These are just some notes that I made from a sit down I had with someone I know who works for a small VC firm and acts as a marketing consultant for enterprise start-ups.
Europe is much more complex than many American marketers give it credit for:
- The markets are smaller, this generally means that a nimbler smarter approach is required rather than replicating existing US marketing techniques in European markets – this is to because you can’t afford not to capitalise on opportunities as there will be proportionately less of them than the US market
- They require a different approach tailored to each market. Europe isn’t amorphous. As well as different languages and cultures, the markets have very different structures. Germany has a large amount of mid-sized companies and there are many successful family-owned businesses that have never gone public
The English language is more of a barrier than one would realise: mainly because it creates an artificial layer of comfort in the UK and Ireland. There is a subtle but substantial gap in the business norms and culture between the US and Europe, which needs to be, but often fails to be addressed by US companies.

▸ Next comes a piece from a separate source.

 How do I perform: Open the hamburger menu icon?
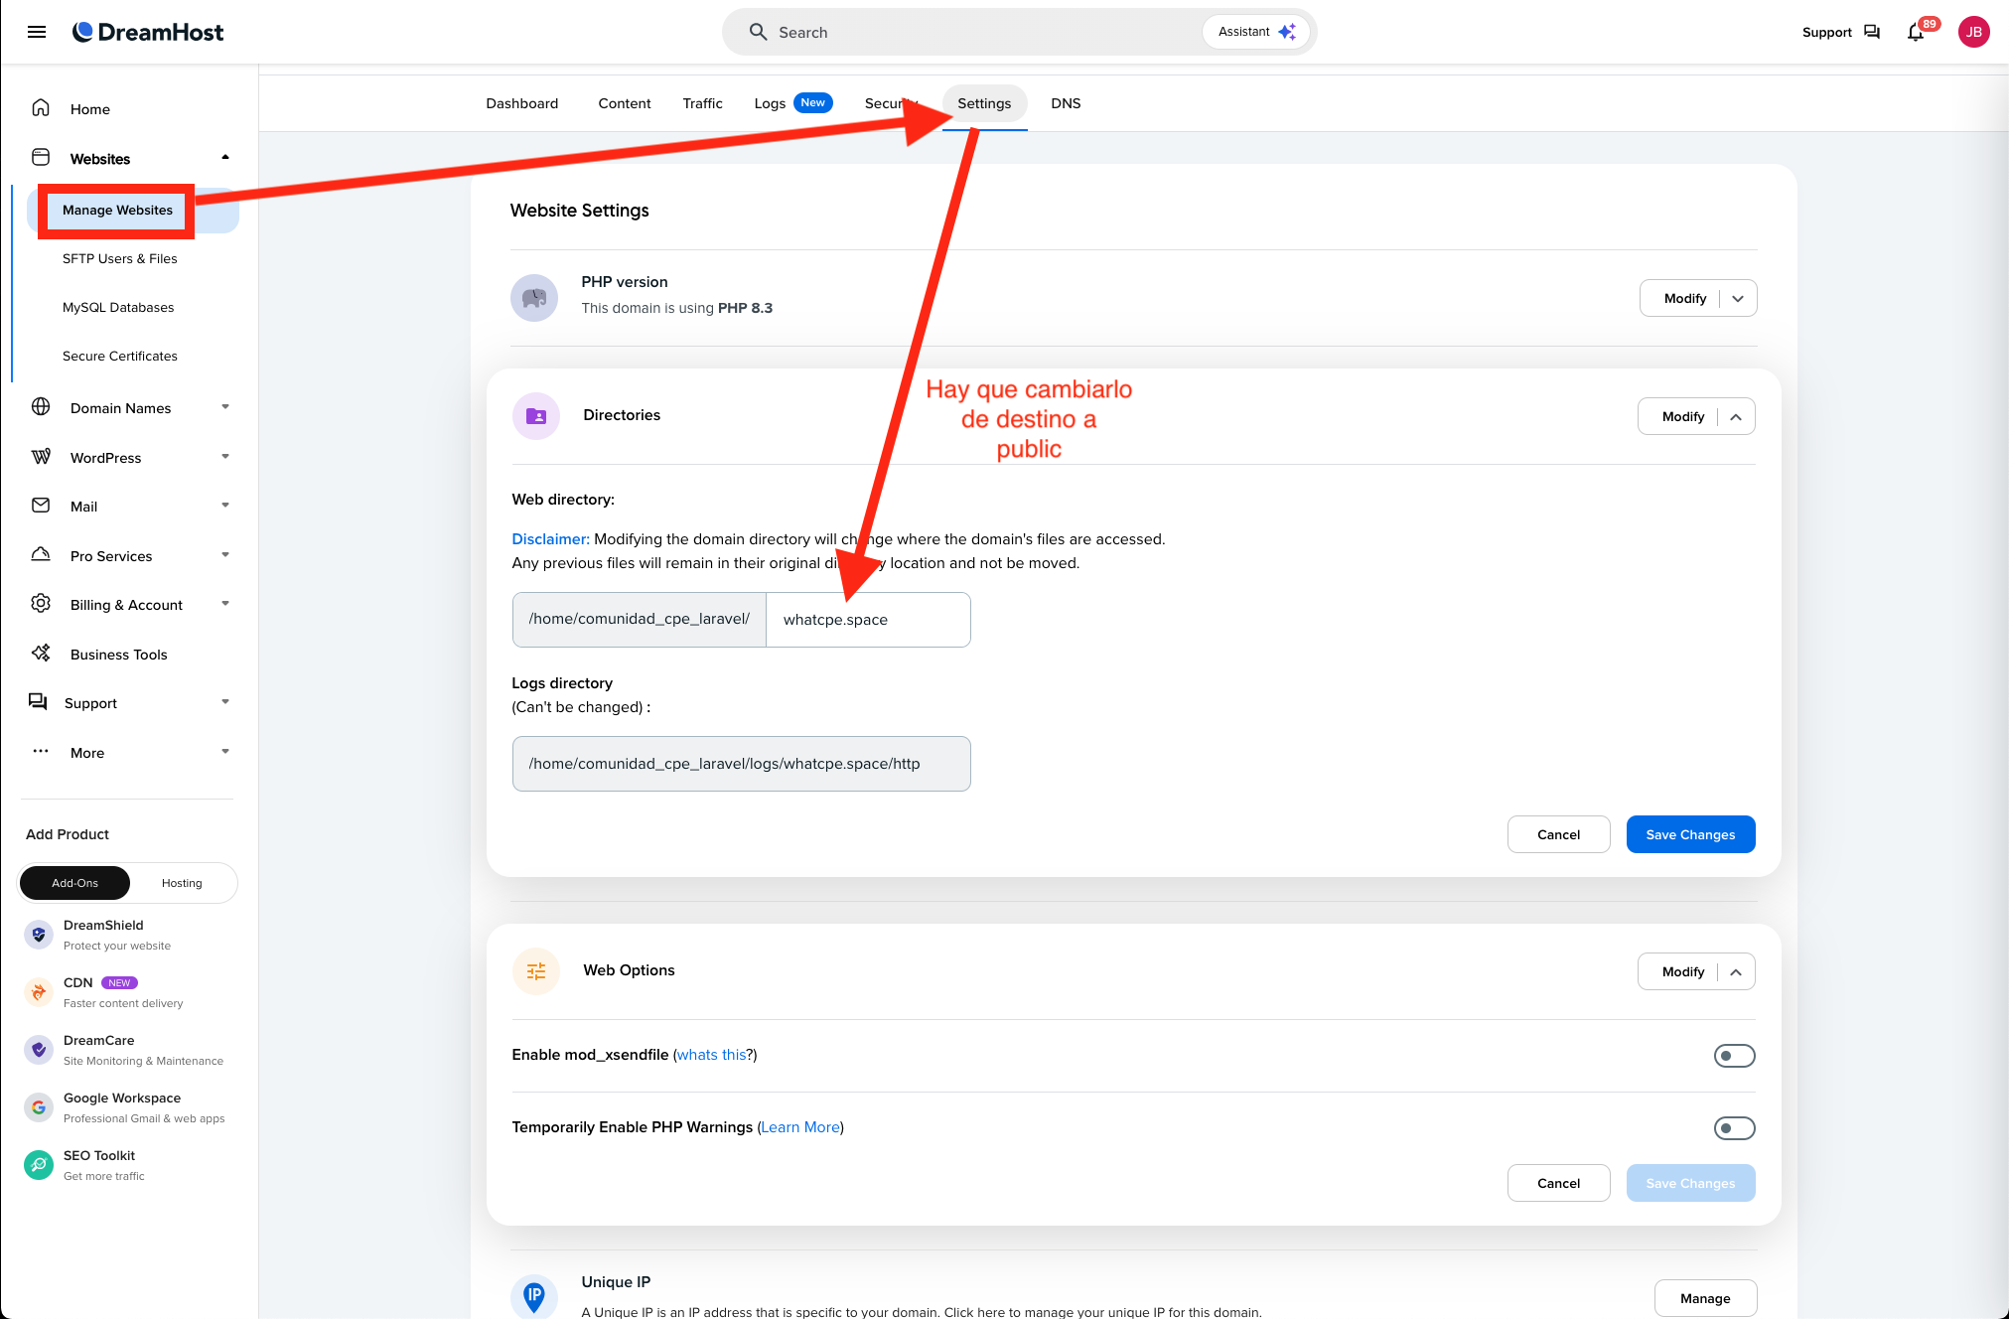(x=37, y=32)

America is more of a multi-local market. You have certain areas of the country that makes targeting vertical markets relatively easy. For instance if you want to sell to the US government its all about Washington DC. This means that the local market activity becomes the shards of a vertical market campaign and allows relatively effective utilisation of resources.
The decline of the greater Boston area in terms of breakout technology start-ups. Whilst most of the heat around start-ups is about the Bay Area with Silicon Valley and latterly also encompasses Silicon Alley (the New York area); people tend to forget of Boston as a technology hub. The decline of the local textile industry provided industrial space for some of technologies greatest start-ups including Digital Equipment Corporation – you may not have heard of DEC, but its operating system on its mini-computers inspired (or was shamelessly ripped off, depending on your view point) early personal computer operating systems including MS-DOS. They also created the first blockbuster search engine AltaVista – which was the Google of its day. Hate spreadsheets? You can blame VisiCALC – a Boston-area company.